The image shows a large tongue cancer that is ulcerated and invading into the jaw. Often a lymph node on the same side can be involved by the cancer. This may be the first thing noticed by the patient but most are aware of the tongue problem.
- Biopsy – a non-healing ulcer or lump on the tongue should be biopsied in the clinic. This is usually done under local anaesthetic.
- CT scan – of the tongue and neck to determine the extent of tongue involvement and also whether the neck nodes are enlarged. Often the chest will also be scanned.
Treatment of tongue cancer
Tongue cancer is usually treated by surgery and in many cases post-operative radiotherapy. The extent of surgery is determined by the stage of the tumour. Stage is basically a description of the extent of the tumour and consists of 3 parts:
T stage – the size and degree of tongue involvement by the tumour
N stage – the degree of neck nodal involvement
M stage – whether there is spread to other sites such as the lungs, liver etc.

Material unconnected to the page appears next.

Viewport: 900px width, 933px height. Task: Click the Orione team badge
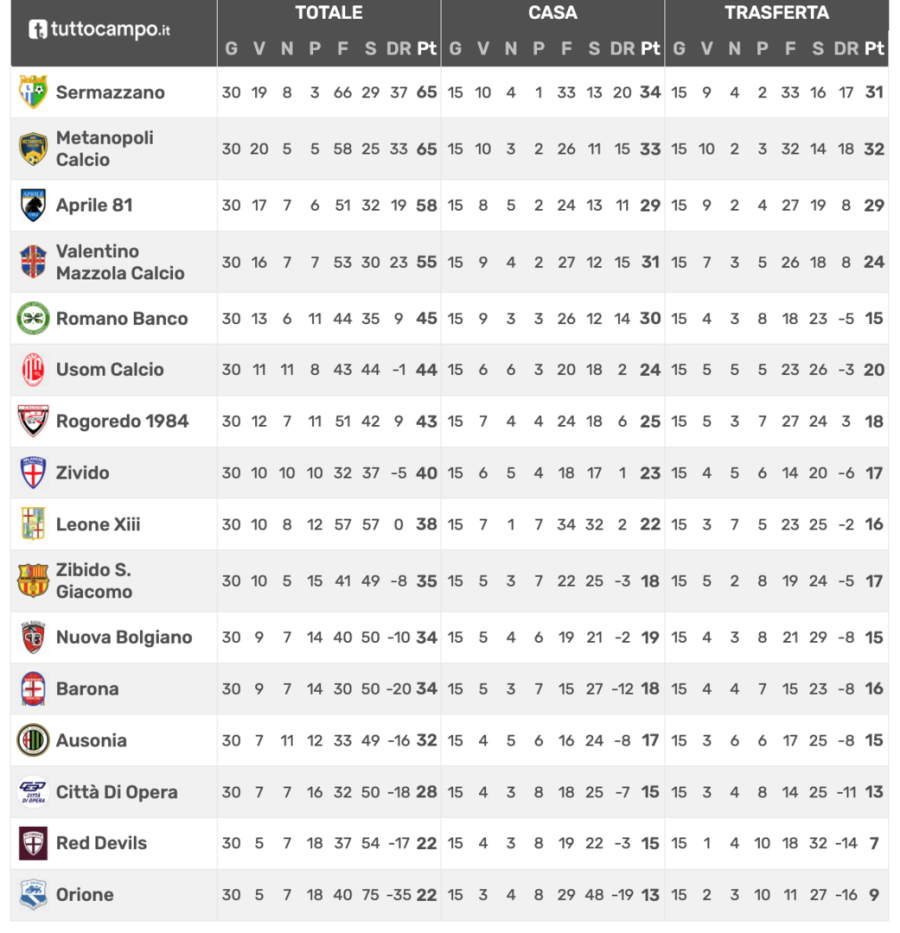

Surgery is therefore planned following the biopsy and CT scan.
Fortunately very few tongue cancers have spread beyond the neck at time of presentation although most will have involved neck nodes.
Small cancers between 1cm-2cm in diameter have a significant risk of neck nodal involvement and are usually treated by excision of a segment of tongue as well as removal of the neck nodes on that side (neck dissection).
Cancers greater than 2cm in diameter are best managed with removal of most of one side of the tongue together with a neck dissection. One can imagine that this can severely impact on speech and swallowing but with modern reconstructive techniques the functional outcome is very good. The vast majority have normal swallowing and only a slight change in speech.
When tongue cancers get over 3cm or extend deeply into the tongue the functional impact after surgery is greater but still very good articulation can be obtained.
Radiotherapy is employed after surgery where tongue cancers demonstrate overly aggressive features such as nerve or lymphatic vessel invasion. It is also employed when there is significant neck node involvement defined as more than one node involved or spread through the capsule of the node.
Radiotherapy is given for 5-6 days each week for 6 weeks. It is generally more difficult to tolerate than surgery as the effect is cumulative with the peak of the acute reaction around the end of the treatment course. The patient experiences a severe “sunburn” of the neck and mouth that usually becomes obvious 3 weeks into the treatment, reaches its peak at the completion of treatment, resolving over the next 3 weeks.
The long-term effects of radiotherapy are significant. The patient may experience a dry mouth, reduced taste, and dental problems. However, when indicated by the stage of the cancer, radiotherapy definitely reduces recurrence and maximizes the cure rate.